What Roth and his colleagues are finding is that the longer the receptor and LSD are in proximity, the better the LSD gets at activating the receptor. Meaning, a very small dose could still have an effect. That could have implications for so-called microdosing, in which users ingest a tiny amount of LSD, supposedly to treat things like depression and increase productivity. “Our results actually suggest that microdosing probably is having some effect,” says Roth. “It doesn’t say that the effect is beneficial or not, but it does give a biological and a chemical and a structural explanation for how these vanishingly small doses of LSD can actually have effects.”

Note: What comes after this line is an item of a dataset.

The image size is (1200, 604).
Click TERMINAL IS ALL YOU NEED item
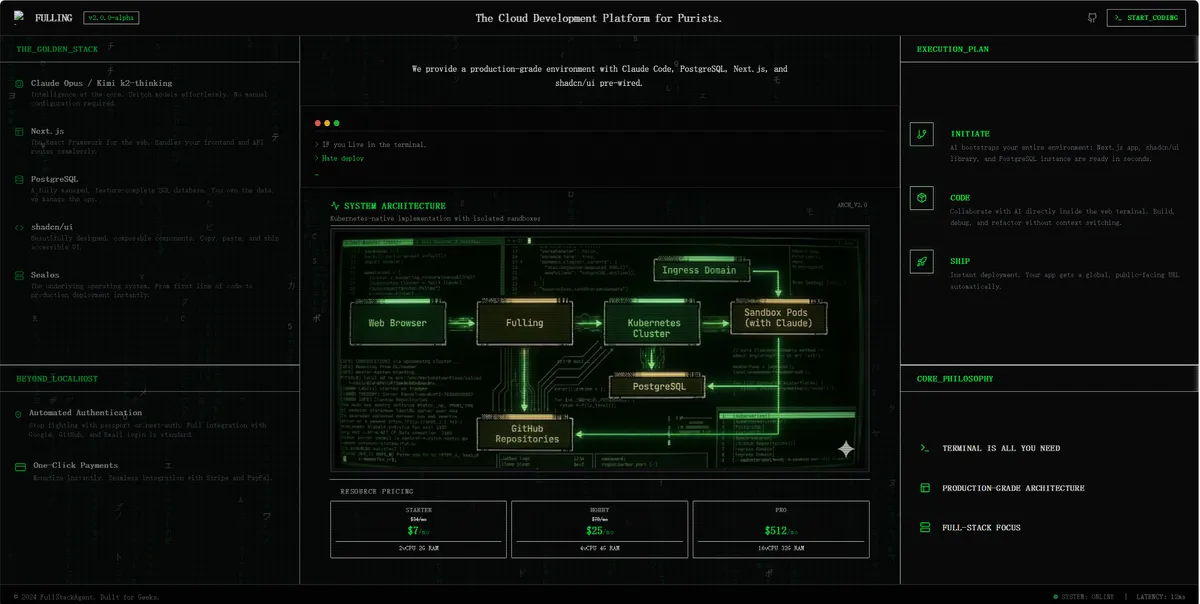[x=1000, y=449]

Now’s as good a time as any to remind readers that while LSD shows medical promise, it’s still very much illegal in the United States. And even if people could use it legally, those interested in it as a therapeutic might not want those pesky trips. “We can begin to determine whether the psychedelic experience is part and parcel of all the potential therapeutic effects,” Roth says. “It may or may not be, but the structure basically gives us the potential to design drugs that may have the beneficial actions without the deleterious effects.”
But hold up, says Rick Doblin, founder of the Multidisciplinary Association for Psychedelic Studies. If the FDA were to approve LSD, it’d need evidence of safety and efficacy, not mechanism of action. “While this new paper is fascinating from a neurobiological perspective,” he says, “it doesn’t contribute any useful information to how to enhance the efficacy or the safety of LSD-assisted psychotherapy.”
“This isn’t to say that mechanism of action research isn’t important and valuable,” he adds, “it’s just to say that I don’t see any way that the new information about LSD’s mechanism of action will translate to enhancing therapeutic methods or increasing safety.”
But hey, science is progress. This study certainly didn’t take the understanding of LSD backwards. Teasing apart its structure is a step toward controlling the drug. “We can actually present alternative routes—how to make derivatives of LSD, slight modifications to it—so we can create tool compounds that then are actually allowed by the FDA to study things,” says Wacker.
So who knows, maybe one day your doctor will prescribe a derivative of LSD—without the LSD Trip Gone Far Too Long, of course.